ABA has been shown to effectively treat children with autism, but to be effective in severe cases, a child must receive between 30 – 40 hours per week of one-on-one ABA services. The cost of these services (which have historically been denied by health insurance) are quite expensive and out of financial reach for most families. Additionally, according to the Centers for Disease Control, medical expenditures for individuals with autism were 4.1 – 6.2 times greater than for those without an autism spectrum disorder. The sheer expense of raising an autistic child results in parents pressing schools for increased service levels.

Students with autism also use more services than children covered under different disability categories and use a wide array of services. In addition to Behavioral Therapy, Occupational Therapy, Physical Therapy, Psychological Counseling and Speech Therapy are quite common at a minimum. Since services cut across several areas of professional expertise, it can be difficult for schools to staff all specializations to meet demand.

 

It's not hard to spot the trend here...

Couple that with the rapidly rising prevalence rates of autism, and it doesn’t take a rocket scientist to realize there is far more demand than supply.
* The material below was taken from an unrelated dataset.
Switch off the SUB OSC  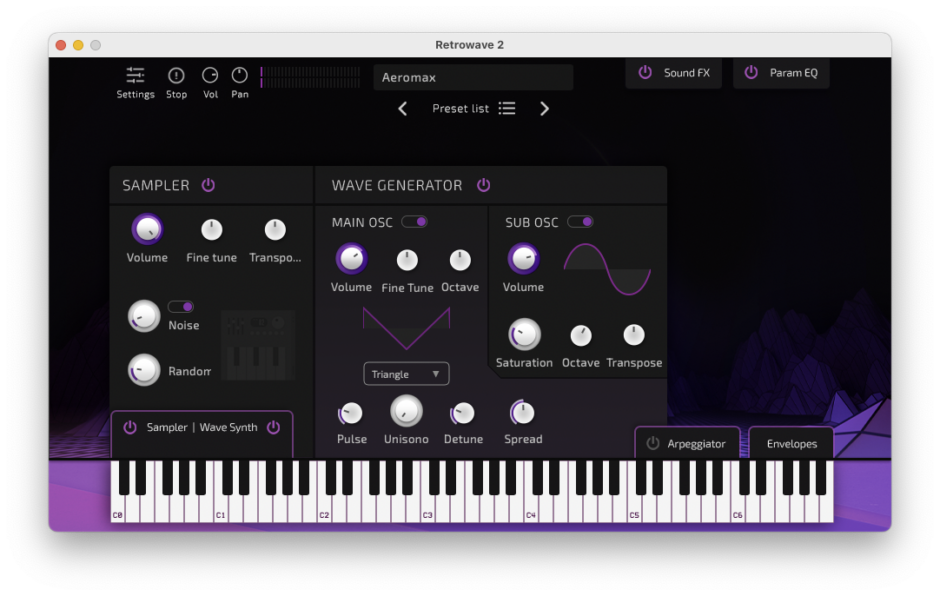coord(581,221)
In California, the number of public school students with an autism diagnosis has risen seven-fold since 2001, according to the latest special education data from the California Department of Education, the Sacramento Bee reported in July of last year. There was a 7% jump from the 2014 – 2015 and 2105 – 2016 school years. The increase in kindergartners with autism jumped 17% overall.
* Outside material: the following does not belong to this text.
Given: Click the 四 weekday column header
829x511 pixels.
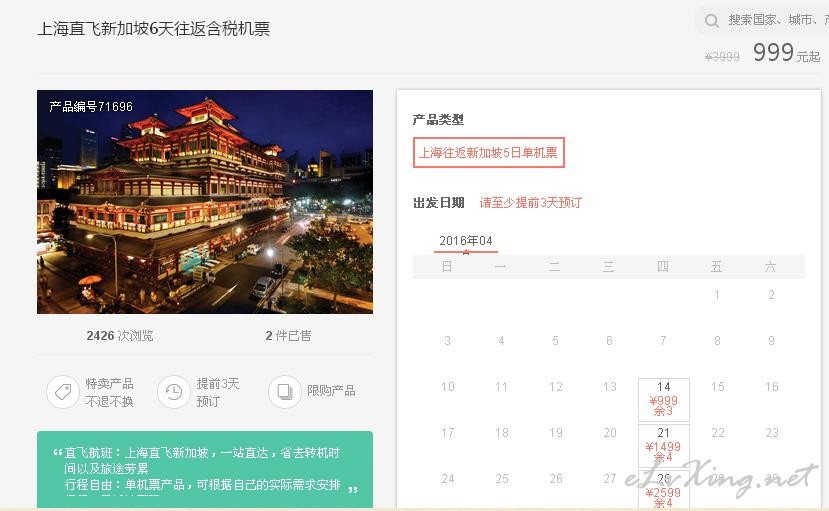Looking at the screenshot, I should click(x=662, y=266).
Assuming similar increases in most states, and it’s clear where public school special education costs are headed.

For those of you who think educating these kids to make them as independent as possible is a waste of your tax money, consider this: a 2015 study that appeared in the Journal of Autism and Development Disorders estimates the economic costs of autism for 2015 to be $268 Billion in the United States, rising to $461 Billion by 2025 if prevalence rates remain flat. If the increase observed over the last decade continues, autism’s costs to society will exceed $1 TRILLION by 2025.

 

From Psychology Today

And as expensive as it is to educate a child with autism, one thing is for certain. These Children with Autism will become Adults with Autism. In my home state of Hawaii, Dr. David Fray, then the Department of Health Developmental Disabilities Division Chief testified at a 2014 hearing that his department served 300 adults with severe autism, with the cost of each individual ranging between $200,000 to a whopping $900,000 per year.

Who do you think pays these costs? The insurance companies—nope. You, the taxpayer.

 

Pay for the Chevy now...pay for the Lamborghini later

So I ask you—should a Free and Appropriate Public Education for an autistic child be a Cadillac or a Chevy? Because if it’s the Chevy, taxpayers will be paying the equivalent of Lamborghini taxes to provide care to the flood of autistic adults into the social system.